**What this task involves**
What is expected is a word-for-word copy of all the entries.

───── Available data ─────

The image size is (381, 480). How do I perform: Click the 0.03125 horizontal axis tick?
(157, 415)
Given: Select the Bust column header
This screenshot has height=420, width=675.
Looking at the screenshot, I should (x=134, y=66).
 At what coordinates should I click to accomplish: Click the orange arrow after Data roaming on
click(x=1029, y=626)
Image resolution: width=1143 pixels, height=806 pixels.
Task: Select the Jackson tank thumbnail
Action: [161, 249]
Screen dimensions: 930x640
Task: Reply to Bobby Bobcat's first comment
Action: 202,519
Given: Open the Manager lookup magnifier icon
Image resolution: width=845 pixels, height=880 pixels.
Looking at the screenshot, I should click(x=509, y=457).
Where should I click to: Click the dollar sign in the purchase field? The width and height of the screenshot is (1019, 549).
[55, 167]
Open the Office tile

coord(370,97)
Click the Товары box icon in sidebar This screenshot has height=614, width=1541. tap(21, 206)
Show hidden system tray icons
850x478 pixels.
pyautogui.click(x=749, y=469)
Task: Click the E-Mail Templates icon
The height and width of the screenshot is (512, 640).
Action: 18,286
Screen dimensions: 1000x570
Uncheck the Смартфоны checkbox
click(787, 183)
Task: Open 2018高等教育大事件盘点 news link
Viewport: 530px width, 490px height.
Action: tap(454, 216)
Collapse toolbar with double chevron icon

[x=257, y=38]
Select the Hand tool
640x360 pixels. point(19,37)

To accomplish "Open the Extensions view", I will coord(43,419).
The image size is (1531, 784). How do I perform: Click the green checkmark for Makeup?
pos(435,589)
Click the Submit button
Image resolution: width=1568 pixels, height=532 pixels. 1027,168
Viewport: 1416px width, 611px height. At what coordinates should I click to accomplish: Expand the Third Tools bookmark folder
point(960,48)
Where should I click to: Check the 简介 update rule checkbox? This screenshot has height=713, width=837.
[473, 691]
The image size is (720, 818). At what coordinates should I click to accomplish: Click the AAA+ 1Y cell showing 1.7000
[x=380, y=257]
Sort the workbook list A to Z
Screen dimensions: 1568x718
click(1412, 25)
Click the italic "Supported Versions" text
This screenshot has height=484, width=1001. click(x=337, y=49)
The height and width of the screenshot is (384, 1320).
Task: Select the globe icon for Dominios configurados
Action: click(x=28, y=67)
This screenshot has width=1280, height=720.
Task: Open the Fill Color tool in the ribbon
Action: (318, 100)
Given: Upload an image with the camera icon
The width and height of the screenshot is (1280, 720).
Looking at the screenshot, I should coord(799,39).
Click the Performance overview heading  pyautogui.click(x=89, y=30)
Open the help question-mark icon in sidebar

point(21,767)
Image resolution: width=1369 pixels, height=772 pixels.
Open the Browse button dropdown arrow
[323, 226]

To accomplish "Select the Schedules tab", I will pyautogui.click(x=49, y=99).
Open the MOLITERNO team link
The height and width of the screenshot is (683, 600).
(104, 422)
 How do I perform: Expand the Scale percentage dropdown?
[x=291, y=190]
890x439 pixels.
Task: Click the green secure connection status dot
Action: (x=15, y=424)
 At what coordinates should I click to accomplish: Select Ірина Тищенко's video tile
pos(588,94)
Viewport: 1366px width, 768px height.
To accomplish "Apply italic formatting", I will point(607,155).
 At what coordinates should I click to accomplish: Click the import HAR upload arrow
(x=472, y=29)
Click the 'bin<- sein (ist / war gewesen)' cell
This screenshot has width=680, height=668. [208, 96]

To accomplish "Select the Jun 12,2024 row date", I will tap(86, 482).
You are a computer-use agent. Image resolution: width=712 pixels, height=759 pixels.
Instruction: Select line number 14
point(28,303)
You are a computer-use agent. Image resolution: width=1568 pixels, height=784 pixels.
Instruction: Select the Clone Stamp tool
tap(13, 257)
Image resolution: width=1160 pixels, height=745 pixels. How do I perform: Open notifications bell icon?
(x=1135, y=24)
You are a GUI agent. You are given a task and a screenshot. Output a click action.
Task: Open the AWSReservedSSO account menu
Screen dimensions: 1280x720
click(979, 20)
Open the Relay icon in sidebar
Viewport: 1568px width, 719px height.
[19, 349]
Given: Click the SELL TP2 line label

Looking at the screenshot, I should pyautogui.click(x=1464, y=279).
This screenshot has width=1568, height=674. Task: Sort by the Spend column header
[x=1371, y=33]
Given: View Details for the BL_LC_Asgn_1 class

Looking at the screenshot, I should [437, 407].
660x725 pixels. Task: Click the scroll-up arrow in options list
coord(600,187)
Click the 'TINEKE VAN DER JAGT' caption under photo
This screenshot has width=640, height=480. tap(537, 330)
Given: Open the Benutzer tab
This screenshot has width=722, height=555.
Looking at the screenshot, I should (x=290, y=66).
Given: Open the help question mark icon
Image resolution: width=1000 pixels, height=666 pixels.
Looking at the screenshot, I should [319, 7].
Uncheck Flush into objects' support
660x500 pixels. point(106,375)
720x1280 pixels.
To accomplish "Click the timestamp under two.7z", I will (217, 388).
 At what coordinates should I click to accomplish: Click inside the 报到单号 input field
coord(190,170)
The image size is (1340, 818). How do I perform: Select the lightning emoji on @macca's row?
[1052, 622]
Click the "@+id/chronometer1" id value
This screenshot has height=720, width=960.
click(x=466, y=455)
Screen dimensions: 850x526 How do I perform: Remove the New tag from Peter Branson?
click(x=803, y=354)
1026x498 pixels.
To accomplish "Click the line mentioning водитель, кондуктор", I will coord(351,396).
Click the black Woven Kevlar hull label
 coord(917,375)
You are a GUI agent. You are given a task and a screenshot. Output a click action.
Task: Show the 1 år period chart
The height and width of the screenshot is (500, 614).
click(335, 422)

─────

**Output below**
The image size is (381, 480). How do I perform: Click the 0.03125 horizontal axis tick?
(157, 415)
Given: Select the Bust column header
This screenshot has height=420, width=675.
Looking at the screenshot, I should (x=134, y=66).
 At what coordinates should I click to accomplish: Click the orange arrow after Data roaming on
click(x=1029, y=626)
Image resolution: width=1143 pixels, height=806 pixels.
Task: Select the Jackson tank thumbnail
Action: [161, 249]
Screen dimensions: 930x640
Task: Reply to Bobby Bobcat's first comment
Action: 202,519
Given: Open the Manager lookup magnifier icon
Image resolution: width=845 pixels, height=880 pixels.
Looking at the screenshot, I should click(x=509, y=457).
Where should I click to: Click the dollar sign in the purchase field? The width and height of the screenshot is (1019, 549).
[55, 167]
Open the Office tile

coord(370,97)
Click the Товары box icon in sidebar This screenshot has height=614, width=1541. tap(21, 206)
Show hidden system tray icons
850x478 pixels.
pyautogui.click(x=749, y=469)
Task: Click the E-Mail Templates icon
The height and width of the screenshot is (512, 640).
Action: 18,286
Screen dimensions: 1000x570
Uncheck the Смартфоны checkbox
click(787, 183)
Task: Open 2018高等教育大事件盘点 news link
Viewport: 530px width, 490px height.
Action: tap(454, 216)
Collapse toolbar with double chevron icon

[x=257, y=38]
Select the Hand tool
640x360 pixels. point(19,37)

To accomplish "Open the Extensions view", I will coord(43,419).
The image size is (1531, 784). How do I perform: Click the green checkmark for Makeup?
pos(435,589)
Click the Submit button
Image resolution: width=1568 pixels, height=532 pixels. 1027,168
Viewport: 1416px width, 611px height. At what coordinates should I click to accomplish: Expand the Third Tools bookmark folder
point(960,48)
Where should I click to: Check the 简介 update rule checkbox? This screenshot has height=713, width=837.
[473, 691]
The image size is (720, 818). At what coordinates should I click to accomplish: Click the AAA+ 1Y cell showing 1.7000
[x=380, y=257]
Sort the workbook list A to Z
Screen dimensions: 1568x718
click(1412, 25)
Click the italic "Supported Versions" text
This screenshot has height=484, width=1001. click(x=337, y=49)
The height and width of the screenshot is (384, 1320).
Task: Select the globe icon for Dominios configurados
Action: click(x=28, y=67)
This screenshot has width=1280, height=720.
Task: Open the Fill Color tool in the ribbon
Action: (318, 100)
Given: Upload an image with the camera icon
The width and height of the screenshot is (1280, 720).
Looking at the screenshot, I should coord(799,39).
Click the Performance overview heading  pyautogui.click(x=89, y=30)
Open the help question-mark icon in sidebar

point(21,767)
Image resolution: width=1369 pixels, height=772 pixels.
Open the Browse button dropdown arrow
[323, 226]

To accomplish "Select the Schedules tab", I will pyautogui.click(x=49, y=99).
Open the MOLITERNO team link
The height and width of the screenshot is (683, 600).
(104, 422)
 How do I perform: Expand the Scale percentage dropdown?
[x=291, y=190]
890x439 pixels.
Task: Click the green secure connection status dot
Action: (x=15, y=424)
 At what coordinates should I click to accomplish: Select Ірина Тищенко's video tile
pos(588,94)
Viewport: 1366px width, 768px height.
To accomplish "Apply italic formatting", I will point(607,155).
 At what coordinates should I click to accomplish: Click the import HAR upload arrow
(x=472, y=29)
Click the 'bin<- sein (ist / war gewesen)' cell
This screenshot has width=680, height=668. [208, 96]

To accomplish "Select the Jun 12,2024 row date", I will tap(86, 482).
You are a computer-use agent. Image resolution: width=712 pixels, height=759 pixels.
Instruction: Select line number 14
point(28,303)
You are a computer-use agent. Image resolution: width=1568 pixels, height=784 pixels.
Instruction: Select the Clone Stamp tool
tap(13, 257)
Image resolution: width=1160 pixels, height=745 pixels. How do I perform: Open notifications bell icon?
(x=1135, y=24)
You are a GUI agent. You are given a task and a screenshot. Output a click action.
Task: Open the AWSReservedSSO account menu
Screen dimensions: 1280x720
click(979, 20)
Open the Relay icon in sidebar
Viewport: 1568px width, 719px height.
[19, 349]
Given: Click the SELL TP2 line label

Looking at the screenshot, I should pyautogui.click(x=1464, y=279).
This screenshot has width=1568, height=674. Task: Sort by the Spend column header
[x=1371, y=33]
Given: View Details for the BL_LC_Asgn_1 class

Looking at the screenshot, I should [437, 407].
660x725 pixels. Task: Click the scroll-up arrow in options list
coord(600,187)
Click the 'TINEKE VAN DER JAGT' caption under photo
This screenshot has width=640, height=480. tap(537, 330)
Given: Open the Benutzer tab
This screenshot has width=722, height=555.
Looking at the screenshot, I should (x=290, y=66).
Given: Open the help question mark icon
Image resolution: width=1000 pixels, height=666 pixels.
Looking at the screenshot, I should [319, 7].
Uncheck Flush into objects' support
660x500 pixels. point(106,375)
720x1280 pixels.
To accomplish "Click the timestamp under two.7z", I will (217, 388).
 At what coordinates should I click to accomplish: Click inside the 报到单号 input field
coord(190,170)
The image size is (1340, 818). How do I perform: Select the lightning emoji on @macca's row?
[1052, 622]
Click the "@+id/chronometer1" id value
This screenshot has height=720, width=960.
click(x=466, y=455)
Screen dimensions: 850x526 How do I perform: Remove the New tag from Peter Branson?
click(x=803, y=354)
1026x498 pixels.
To accomplish "Click the line mentioning водитель, кондуктор", I will coord(351,396).
Click the black Woven Kevlar hull label
 coord(917,375)
You are a GUI agent. You are given a task and a screenshot. Output a click action.
Task: Show the 1 år period chart
The height and width of the screenshot is (500, 614).
click(335, 422)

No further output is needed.